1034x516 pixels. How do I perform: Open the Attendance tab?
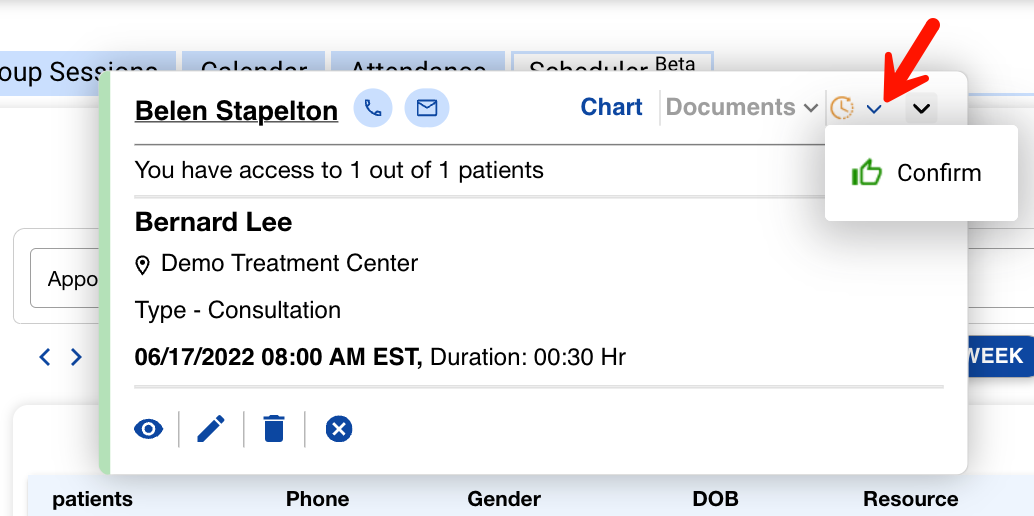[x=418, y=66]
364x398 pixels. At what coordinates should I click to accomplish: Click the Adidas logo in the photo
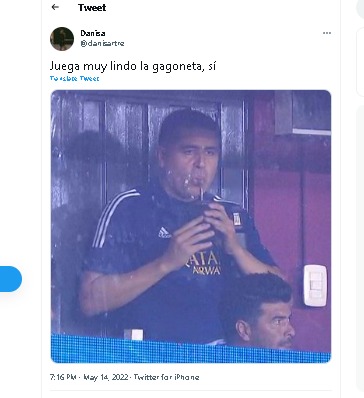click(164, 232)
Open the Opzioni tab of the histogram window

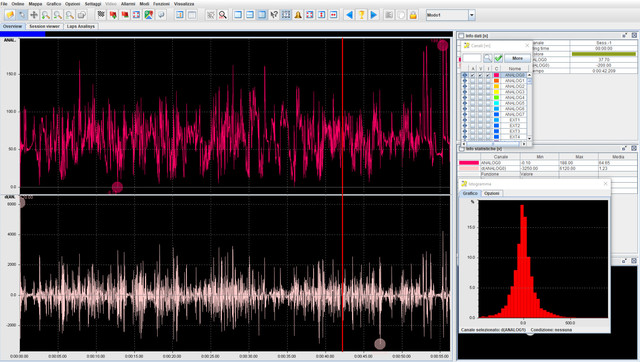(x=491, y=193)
____________________
__Problem description__. From the listing above, print every entry precisely and drop the pictures.

__Written answer__.
1034x516 pixels. How do I perform: Open the Attendance tab?
[x=418, y=66]
364x398 pixels. At what coordinates should I click to accomplish: Click the Adidas logo in the photo
click(164, 232)
Open the Opzioni tab of the histogram window

(x=491, y=193)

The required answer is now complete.